Before Canada became a nation in 1867, the area of North America that now composes Canada was a large expanse of widely scattered community of British and French origins. It was an area with diverse landscapes that physically divided them from the north if the Unites States. There was little connection among communities politically or economically. These colonies of British North America traditionally traded with British and with the United States, very little among themselves. These colonies even had customs duties that, to some extent, restricted such trade. In the mid 1800s, important events and changes took place.
British repealed the Corn Laws and Navigations Acts, with had been economically beneficial to the colonies for generations, British began imposing taxes on the colonies at the same rate it applied to all other trading countries, a situation to which the colonies had never been accustomed.

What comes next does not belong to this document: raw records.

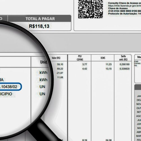141x141 pixels.
Task: Click the tariff value 0,339820
Action: tap(125, 69)
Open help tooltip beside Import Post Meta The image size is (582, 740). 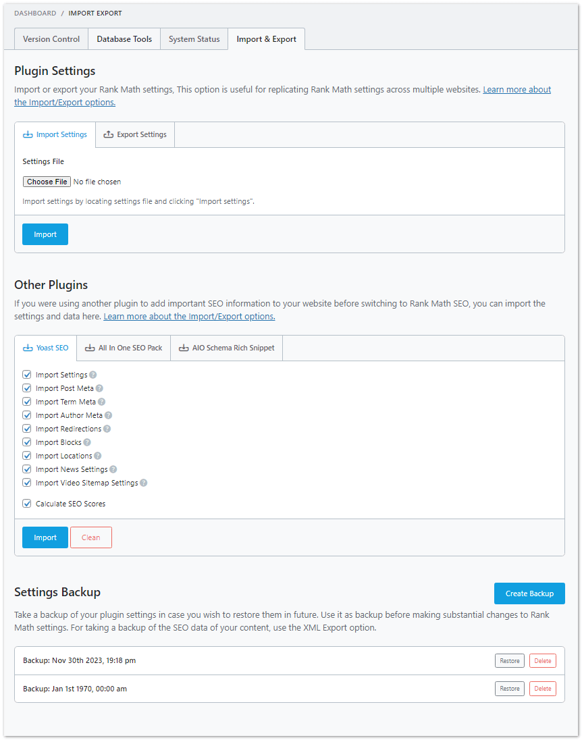(99, 388)
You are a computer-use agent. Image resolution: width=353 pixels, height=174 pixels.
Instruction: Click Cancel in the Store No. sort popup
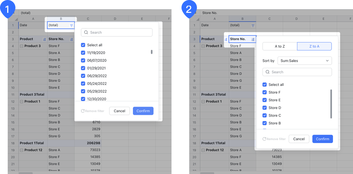(299, 139)
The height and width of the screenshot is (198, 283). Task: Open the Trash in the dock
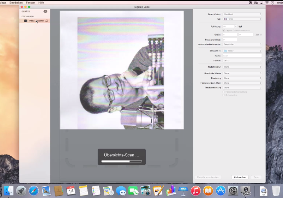pyautogui.click(x=276, y=191)
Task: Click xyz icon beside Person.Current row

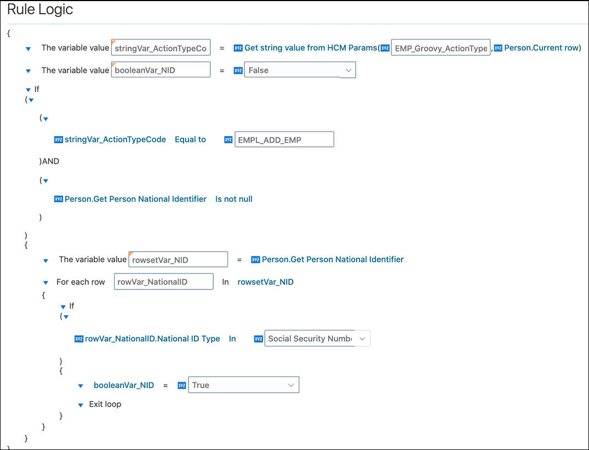Action: (x=498, y=48)
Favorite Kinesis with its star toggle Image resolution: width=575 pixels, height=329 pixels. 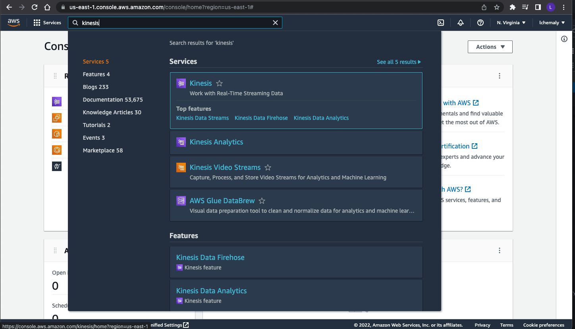(x=219, y=83)
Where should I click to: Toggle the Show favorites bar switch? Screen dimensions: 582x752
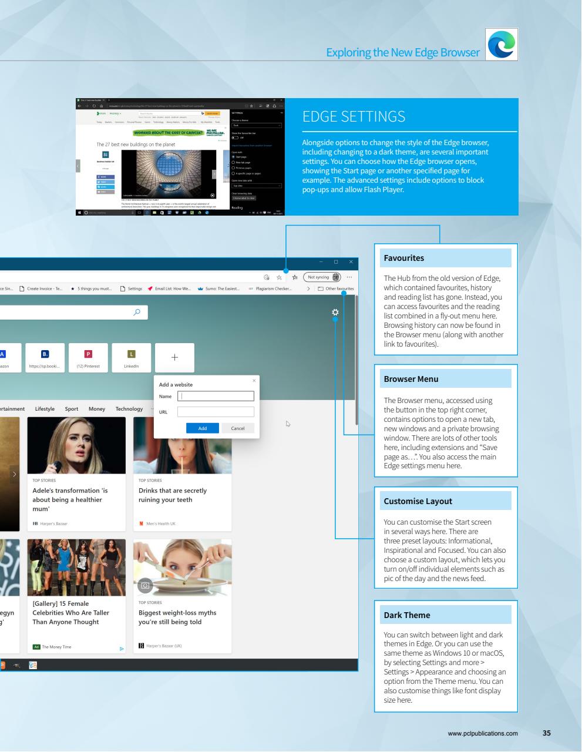234,137
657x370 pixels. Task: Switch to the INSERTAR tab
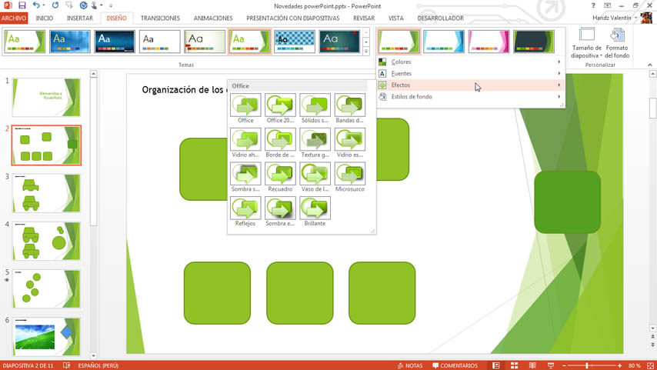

From 1861 to 1864, Americans were involved in a major civil war. British had traditional economic ties with the southern part of the United States that provided cotton to British markets. In the meantime, since the war was essentially between the North and South, the North resented Britishs connection with the South. In addition, during the last year of the American Civil War, the American Government of the dominant and ultimately victorious North, refused to renew a ten-year free trade agreement with United Canada, the large British colony in the central part of British North America. These arbitrary events brought concern and even fear to these colonies. With the loss of traditional trading arrangements and the end of the civil war, the North being victorious, the colonists feared that the Americans might turn on the British colonies in retaliation for Britishs moral support for the South.